[ASSIGNMENT] Transcribe word for word each line from the one containing "How do I perform: Click" to the final line of the data, both included. Skip the pictures.

━━ EXERCISE DATA

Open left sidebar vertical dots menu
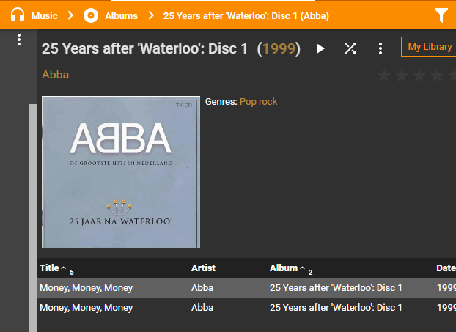Screen dimensions: 456x332 (20, 40)
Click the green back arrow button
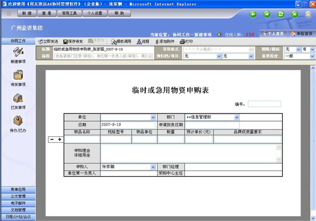Viewport: 316px width, 221px height. [x=253, y=14]
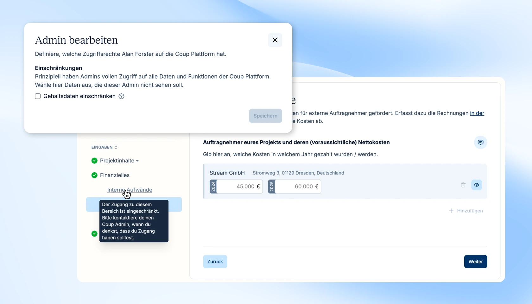This screenshot has height=304, width=532.
Task: Click green checkmark next to Finanzielles
Action: click(94, 175)
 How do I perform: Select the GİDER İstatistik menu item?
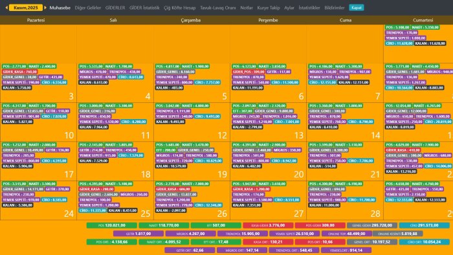tap(144, 8)
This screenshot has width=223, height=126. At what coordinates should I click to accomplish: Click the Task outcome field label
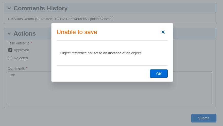point(19,43)
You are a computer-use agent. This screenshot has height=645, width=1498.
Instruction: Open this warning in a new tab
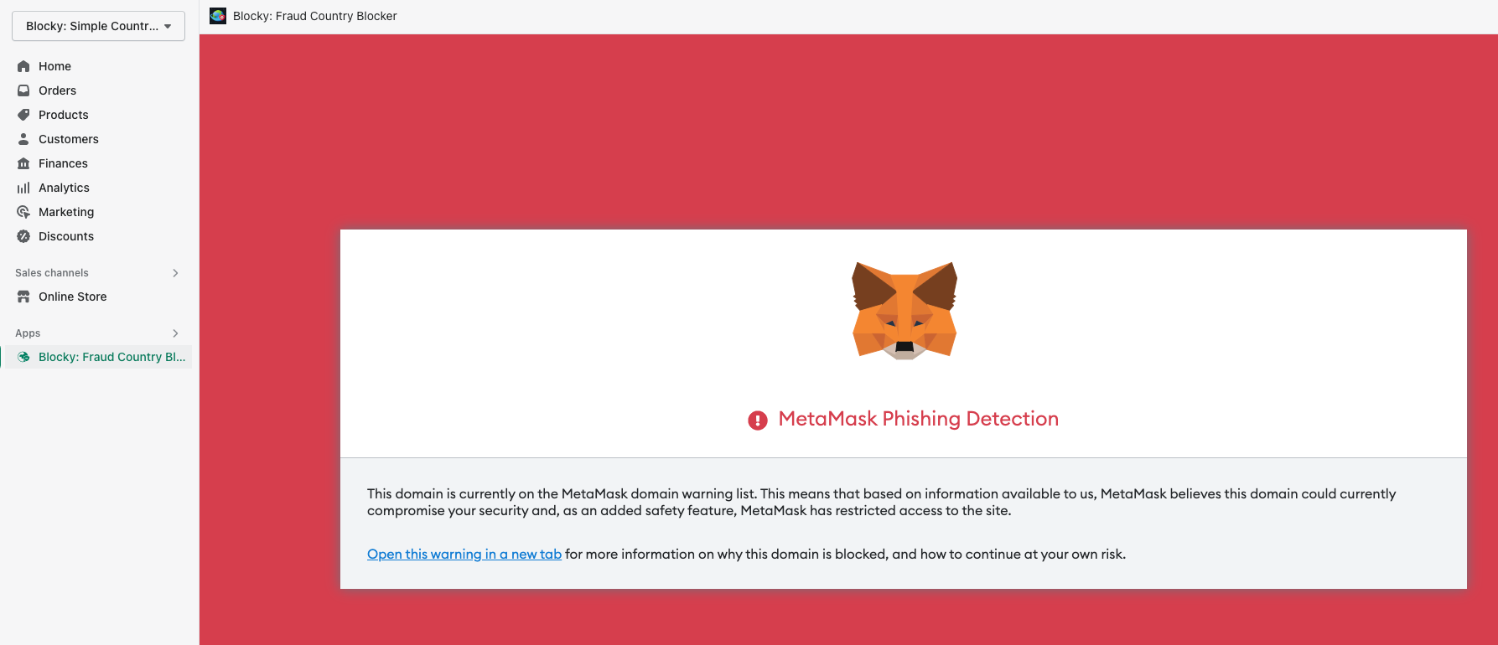464,554
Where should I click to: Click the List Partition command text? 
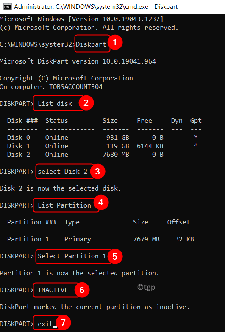point(64,205)
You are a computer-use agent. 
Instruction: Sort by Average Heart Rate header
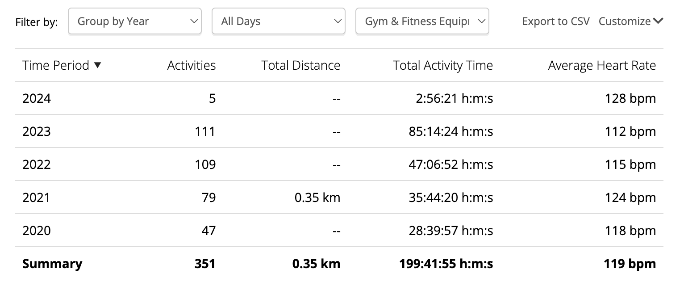click(x=602, y=65)
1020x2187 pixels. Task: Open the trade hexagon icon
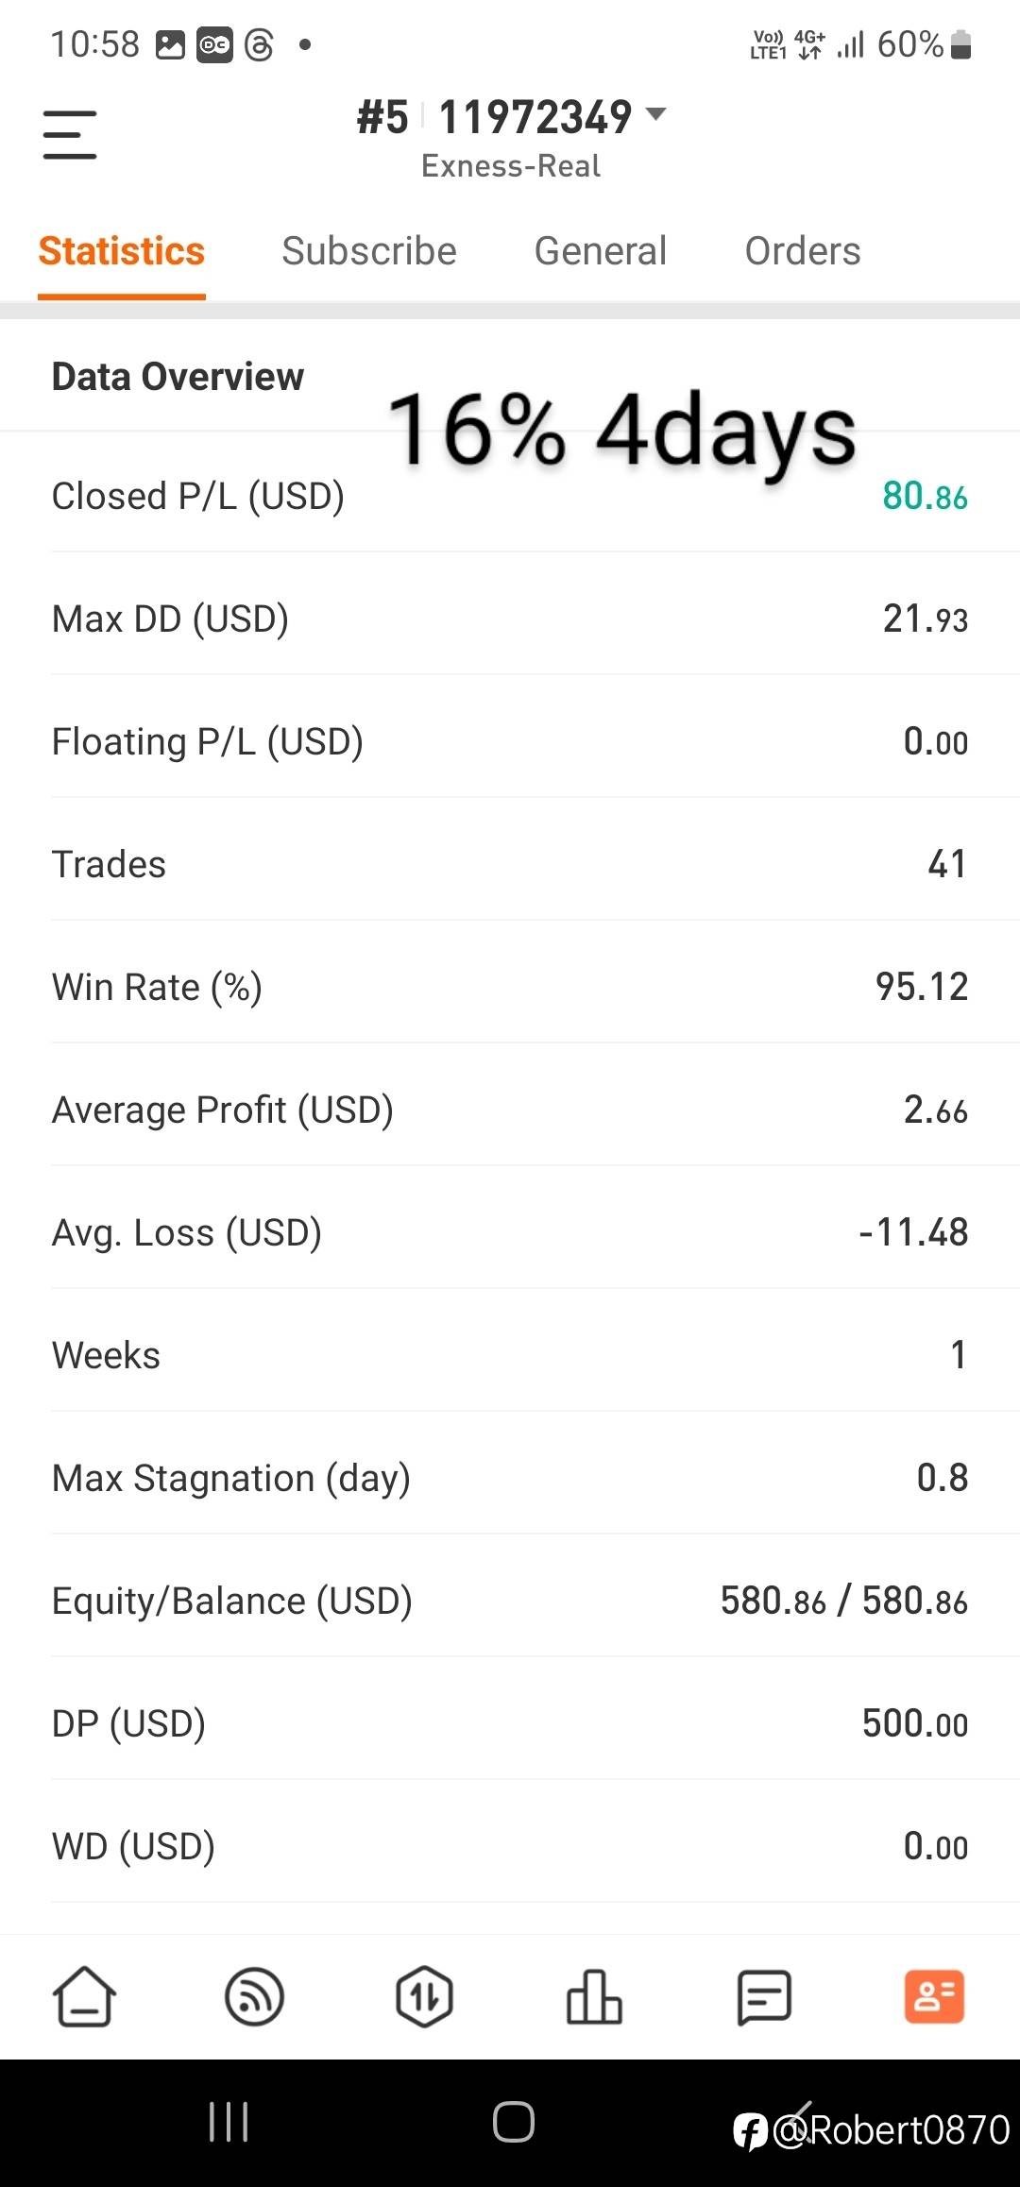pyautogui.click(x=424, y=1996)
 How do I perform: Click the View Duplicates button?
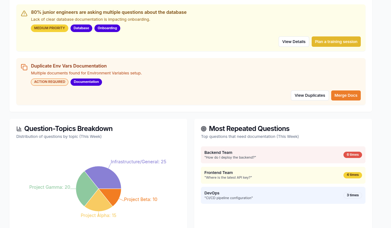pos(309,95)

━━━━

[ANSWER SPACE]
 How do I perform: Click the View Duplicates button?
pos(309,95)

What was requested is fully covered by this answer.